Revolutionary Hearts is set in India in 1924. Somehow, although don't ask me how, the Americans have an operative named Warren masquerading as a British general, so that they can investigate whether this guy named Raj Singh is an anarchist who might be a threat to the U.S.. I don't know, maybe that's legit, I didn't check it out. Anyhow, Warren meets Raj's Anglo-Indian sister Parineeta, who Raj sends to find out exactly how much this general suspects about his activities. Then Warren gets exposed by an actual British general (or possibly someone of another lower rank, I can't remember), so then he and Parineeta take off across the country. Parineeta is supposed to be leading Warren to Lucknow where he can meet up with his fellow operative, but then they magically meet up with Raj and his fellow freedom fighters and shit goes down. (More on that later.)

For the first half of this book, I was cruising along. Well, it was reasonably unmemorable and I had some pretty big gripes - the use of racial slurs, and things that seemed stereotypical or just plain wrong, such as a reference to butter chicken when surely it would have been dahl or similar - but I was hanging in there.

We're not given much information about the organisation Parineeta's brother is part of, the Hindustan Republican Association, except that the Americans are worried they might be anarchists. Thanks to that and my rusty Indian history it was only halfway through that the light-bulb went off over my head: the Hindustan Republican Association was what would later become the HSRA, and the train robbery that Parineeta's brother is organising is the Kakori Revolution. Once I had that realisation, I got really mad, and I just kept getting madder.

The story of the HRSA, and Bhagat Singh as its face, is one of the most quintessential and dearly held stories of Indian Independence Movement, and here it was sanitised until it was devoid of all context or sense of place, except for random info-dumps on the Rowlatt Act or the Jallianwala Bagh Massacre or some other barbaric act of imperialism, used only to give the characters motivation. It's been co-opted so that it has a three-quarters white hero and half-white heroine at its centre, displacing the full-blood Indians who rightfully belong there. Men who - by the way - were later hanged for the murder of a passenger on that train, though there's no mention of this, not even in an Author's Note at the end. In this fictionalised version, the passenger was killed by the heroine. So, what, I'm just supposed to watch our heroine and her hero ride off into the sunset, and separate this from the knowledge that, IRL, five men were sentenced to death and another 14 jailed for their role in the robbery, for the murder that the author had the heroine commit? Because the level of cognitive dissonance inherent in that is INSANE, let alone the statement that makes on what's important and what isn't.

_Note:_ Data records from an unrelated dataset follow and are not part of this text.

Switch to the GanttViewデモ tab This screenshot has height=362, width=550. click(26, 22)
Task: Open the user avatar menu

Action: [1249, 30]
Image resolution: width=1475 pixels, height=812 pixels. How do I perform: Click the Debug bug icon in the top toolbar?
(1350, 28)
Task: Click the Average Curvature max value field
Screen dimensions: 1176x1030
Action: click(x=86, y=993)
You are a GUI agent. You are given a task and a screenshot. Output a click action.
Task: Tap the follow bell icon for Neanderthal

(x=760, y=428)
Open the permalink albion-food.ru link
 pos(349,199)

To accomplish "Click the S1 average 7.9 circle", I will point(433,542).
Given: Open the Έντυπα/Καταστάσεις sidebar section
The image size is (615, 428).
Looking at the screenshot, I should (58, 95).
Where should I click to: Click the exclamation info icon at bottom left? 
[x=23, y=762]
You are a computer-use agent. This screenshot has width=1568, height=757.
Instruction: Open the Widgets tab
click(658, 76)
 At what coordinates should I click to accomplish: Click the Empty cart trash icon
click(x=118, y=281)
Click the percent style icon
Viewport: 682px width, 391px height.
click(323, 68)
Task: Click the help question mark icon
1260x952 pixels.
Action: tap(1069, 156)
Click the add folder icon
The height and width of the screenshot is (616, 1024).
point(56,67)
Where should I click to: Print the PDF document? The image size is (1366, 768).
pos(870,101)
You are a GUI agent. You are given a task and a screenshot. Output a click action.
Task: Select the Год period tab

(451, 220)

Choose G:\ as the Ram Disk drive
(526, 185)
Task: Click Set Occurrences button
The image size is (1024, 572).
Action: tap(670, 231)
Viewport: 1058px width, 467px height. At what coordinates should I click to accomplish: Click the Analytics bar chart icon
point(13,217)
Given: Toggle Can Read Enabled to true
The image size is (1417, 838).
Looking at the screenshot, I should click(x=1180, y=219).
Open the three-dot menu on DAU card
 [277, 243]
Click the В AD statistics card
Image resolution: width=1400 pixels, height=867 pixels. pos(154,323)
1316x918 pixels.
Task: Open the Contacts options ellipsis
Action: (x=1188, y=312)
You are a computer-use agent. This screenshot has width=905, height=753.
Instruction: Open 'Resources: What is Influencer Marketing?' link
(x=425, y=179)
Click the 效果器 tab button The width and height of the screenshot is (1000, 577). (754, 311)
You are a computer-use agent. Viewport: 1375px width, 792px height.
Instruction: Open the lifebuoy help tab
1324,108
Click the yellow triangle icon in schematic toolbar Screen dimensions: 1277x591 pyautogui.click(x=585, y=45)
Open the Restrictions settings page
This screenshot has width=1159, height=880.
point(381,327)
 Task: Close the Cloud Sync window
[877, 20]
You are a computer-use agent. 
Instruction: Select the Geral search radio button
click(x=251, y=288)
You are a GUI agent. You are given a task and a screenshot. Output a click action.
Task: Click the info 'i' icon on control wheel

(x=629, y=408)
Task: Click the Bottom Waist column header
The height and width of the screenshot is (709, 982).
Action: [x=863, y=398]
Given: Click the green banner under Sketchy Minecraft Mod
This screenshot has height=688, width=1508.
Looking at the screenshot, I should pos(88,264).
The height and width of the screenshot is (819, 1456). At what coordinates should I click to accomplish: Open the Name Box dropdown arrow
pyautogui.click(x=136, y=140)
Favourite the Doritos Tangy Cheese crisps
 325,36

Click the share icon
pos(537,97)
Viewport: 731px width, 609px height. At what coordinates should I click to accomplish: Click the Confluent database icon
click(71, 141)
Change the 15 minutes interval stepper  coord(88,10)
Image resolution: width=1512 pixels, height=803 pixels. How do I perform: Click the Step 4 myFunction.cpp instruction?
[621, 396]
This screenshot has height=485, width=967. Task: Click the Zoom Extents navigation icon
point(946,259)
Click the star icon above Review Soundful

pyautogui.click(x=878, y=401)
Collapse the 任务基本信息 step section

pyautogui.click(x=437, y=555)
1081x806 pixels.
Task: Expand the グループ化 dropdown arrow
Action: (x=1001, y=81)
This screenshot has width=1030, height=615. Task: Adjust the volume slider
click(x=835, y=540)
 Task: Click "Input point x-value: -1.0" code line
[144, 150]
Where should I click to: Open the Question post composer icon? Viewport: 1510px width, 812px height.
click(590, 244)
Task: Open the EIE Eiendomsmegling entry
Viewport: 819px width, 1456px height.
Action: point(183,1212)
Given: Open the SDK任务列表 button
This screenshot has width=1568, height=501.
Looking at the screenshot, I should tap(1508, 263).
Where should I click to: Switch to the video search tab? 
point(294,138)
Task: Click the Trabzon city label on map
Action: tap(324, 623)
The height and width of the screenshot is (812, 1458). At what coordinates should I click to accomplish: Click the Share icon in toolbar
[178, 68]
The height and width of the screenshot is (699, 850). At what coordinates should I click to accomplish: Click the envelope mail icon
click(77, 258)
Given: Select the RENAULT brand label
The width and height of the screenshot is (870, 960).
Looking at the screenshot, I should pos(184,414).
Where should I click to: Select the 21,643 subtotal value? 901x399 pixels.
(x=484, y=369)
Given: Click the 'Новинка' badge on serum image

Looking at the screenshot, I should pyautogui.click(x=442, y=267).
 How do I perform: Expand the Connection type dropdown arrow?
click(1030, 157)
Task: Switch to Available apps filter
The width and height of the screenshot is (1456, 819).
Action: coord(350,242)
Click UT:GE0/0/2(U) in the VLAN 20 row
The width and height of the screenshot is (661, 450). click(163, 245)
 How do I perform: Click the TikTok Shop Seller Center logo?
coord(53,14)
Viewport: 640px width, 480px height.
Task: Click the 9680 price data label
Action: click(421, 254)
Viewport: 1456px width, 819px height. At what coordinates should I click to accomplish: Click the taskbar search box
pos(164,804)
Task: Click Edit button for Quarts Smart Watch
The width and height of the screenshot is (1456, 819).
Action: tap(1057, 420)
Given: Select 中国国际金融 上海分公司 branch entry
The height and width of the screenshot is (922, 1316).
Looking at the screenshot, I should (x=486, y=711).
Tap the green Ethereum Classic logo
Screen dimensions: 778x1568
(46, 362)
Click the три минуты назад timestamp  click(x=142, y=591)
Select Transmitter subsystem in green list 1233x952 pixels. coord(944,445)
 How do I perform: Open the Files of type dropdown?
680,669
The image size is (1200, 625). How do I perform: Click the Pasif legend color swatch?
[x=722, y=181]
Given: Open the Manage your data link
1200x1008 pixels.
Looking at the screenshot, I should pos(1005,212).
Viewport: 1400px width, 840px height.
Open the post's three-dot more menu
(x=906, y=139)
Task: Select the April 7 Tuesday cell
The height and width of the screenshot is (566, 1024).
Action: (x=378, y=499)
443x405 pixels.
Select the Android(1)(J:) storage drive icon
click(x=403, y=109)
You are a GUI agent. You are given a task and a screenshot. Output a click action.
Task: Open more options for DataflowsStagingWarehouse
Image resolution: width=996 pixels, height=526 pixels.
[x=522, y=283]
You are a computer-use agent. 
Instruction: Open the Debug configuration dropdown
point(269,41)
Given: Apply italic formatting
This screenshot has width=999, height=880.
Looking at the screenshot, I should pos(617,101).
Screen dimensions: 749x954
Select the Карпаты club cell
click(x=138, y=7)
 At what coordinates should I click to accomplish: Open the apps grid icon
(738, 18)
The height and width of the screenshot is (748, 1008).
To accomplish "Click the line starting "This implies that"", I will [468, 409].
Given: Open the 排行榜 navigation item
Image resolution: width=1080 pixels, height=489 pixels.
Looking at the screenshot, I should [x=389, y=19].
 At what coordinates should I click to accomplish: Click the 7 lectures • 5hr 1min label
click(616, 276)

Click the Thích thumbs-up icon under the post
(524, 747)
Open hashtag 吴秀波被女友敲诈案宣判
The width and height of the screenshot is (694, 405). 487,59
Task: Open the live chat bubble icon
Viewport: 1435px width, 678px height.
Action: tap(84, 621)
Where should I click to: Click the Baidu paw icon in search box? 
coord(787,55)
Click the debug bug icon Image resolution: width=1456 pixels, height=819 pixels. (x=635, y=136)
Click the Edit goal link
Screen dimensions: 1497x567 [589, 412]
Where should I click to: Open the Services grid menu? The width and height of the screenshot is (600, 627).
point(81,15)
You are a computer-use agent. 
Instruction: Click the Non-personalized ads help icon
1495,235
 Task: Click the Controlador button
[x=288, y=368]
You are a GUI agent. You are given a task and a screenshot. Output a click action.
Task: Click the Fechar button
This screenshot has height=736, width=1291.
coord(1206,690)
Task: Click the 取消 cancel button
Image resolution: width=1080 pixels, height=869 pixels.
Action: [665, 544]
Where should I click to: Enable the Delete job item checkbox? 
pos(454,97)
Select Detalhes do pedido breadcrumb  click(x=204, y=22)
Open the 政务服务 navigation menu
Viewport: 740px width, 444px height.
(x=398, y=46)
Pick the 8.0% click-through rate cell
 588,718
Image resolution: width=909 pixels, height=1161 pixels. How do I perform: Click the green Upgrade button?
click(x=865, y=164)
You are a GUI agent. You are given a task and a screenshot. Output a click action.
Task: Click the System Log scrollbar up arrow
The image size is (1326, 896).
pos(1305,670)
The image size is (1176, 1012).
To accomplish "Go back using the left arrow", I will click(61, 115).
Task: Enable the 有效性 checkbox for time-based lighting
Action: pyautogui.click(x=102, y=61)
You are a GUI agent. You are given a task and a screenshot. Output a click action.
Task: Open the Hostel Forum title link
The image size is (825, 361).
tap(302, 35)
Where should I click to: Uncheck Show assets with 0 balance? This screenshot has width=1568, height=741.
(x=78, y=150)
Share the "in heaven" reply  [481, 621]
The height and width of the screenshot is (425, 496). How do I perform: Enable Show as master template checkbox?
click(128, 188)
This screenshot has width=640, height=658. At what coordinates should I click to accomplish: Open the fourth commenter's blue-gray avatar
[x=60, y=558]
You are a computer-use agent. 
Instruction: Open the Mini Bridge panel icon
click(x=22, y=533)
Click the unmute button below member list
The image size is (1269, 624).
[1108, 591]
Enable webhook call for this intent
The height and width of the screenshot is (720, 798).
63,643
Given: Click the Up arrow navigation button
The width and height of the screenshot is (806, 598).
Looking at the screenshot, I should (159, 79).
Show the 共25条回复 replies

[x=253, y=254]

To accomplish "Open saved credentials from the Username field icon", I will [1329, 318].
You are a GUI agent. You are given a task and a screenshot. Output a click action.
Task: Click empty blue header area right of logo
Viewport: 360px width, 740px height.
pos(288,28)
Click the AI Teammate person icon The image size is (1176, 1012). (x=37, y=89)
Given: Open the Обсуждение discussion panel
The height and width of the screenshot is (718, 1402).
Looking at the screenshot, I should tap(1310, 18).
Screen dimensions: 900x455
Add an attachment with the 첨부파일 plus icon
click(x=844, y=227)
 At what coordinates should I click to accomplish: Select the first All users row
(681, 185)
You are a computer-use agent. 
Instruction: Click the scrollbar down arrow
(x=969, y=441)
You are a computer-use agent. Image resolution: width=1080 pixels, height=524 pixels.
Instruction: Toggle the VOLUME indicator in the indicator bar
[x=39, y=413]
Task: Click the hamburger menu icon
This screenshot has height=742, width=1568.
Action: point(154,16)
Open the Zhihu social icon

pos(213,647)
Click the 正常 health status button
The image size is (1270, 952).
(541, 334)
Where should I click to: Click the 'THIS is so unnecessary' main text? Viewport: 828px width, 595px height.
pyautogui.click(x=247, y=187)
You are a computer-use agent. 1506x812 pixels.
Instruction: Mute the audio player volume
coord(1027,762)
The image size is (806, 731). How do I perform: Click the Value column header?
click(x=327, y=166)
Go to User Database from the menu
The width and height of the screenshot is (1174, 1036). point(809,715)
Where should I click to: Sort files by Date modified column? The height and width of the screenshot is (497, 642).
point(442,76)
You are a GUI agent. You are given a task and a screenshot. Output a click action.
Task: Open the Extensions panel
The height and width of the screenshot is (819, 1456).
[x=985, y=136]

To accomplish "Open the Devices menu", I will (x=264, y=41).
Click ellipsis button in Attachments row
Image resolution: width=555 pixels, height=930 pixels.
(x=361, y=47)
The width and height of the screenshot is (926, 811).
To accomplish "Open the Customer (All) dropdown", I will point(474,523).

If it's meant to be a fictionalised version where people don't get punished and murdered, then fictionalise it. Don't use the names of the men who were hanged for the names of your characters - so far as I can see, all of the revolutionary characters bear the names of the real revolutionaries, including Raj Singh (who got ten years imprisonment, by the way, so the heroine lives her HEA while her brother rots away? Nice!). Change the name of the town from Kakori. I don't know, just do something so that this isn't as horrible. Because, as it stands, the author's strategy is simply to assume that nobody with any knowledge of Indian history (or opposable thumbs to type things into Google) will read this book and put two and two together.

I went back and forth about whether to post this, and what form it should take, for a long time, because this isn't my history, my country, or people. Ultimately, I have written as much and as strongly as I did because I was upset, although I have little right to be, and even less to centralise my feelings. Basically, this is a frustrated rant, and there are considered critques out there that Indian and South Asian writers (and POC in general) make all the time, talking about the hurt done by bad representation. Romance author Suleikha Snyder wrote a post just the other day, when a prominent romance author called for recommendations set in India, and none that came back were by South Asians. A lot of that deals with the erasure inflicted by making characters half-white.

I don't really know how to finish this post up, because everything potential ending I've written sounds either really didactic, like a platitude, or more ME ME ME, and I don't want to go down any of those paths. So, over and out, I guess.
Related Posts Plugin for WordPress, Blogger...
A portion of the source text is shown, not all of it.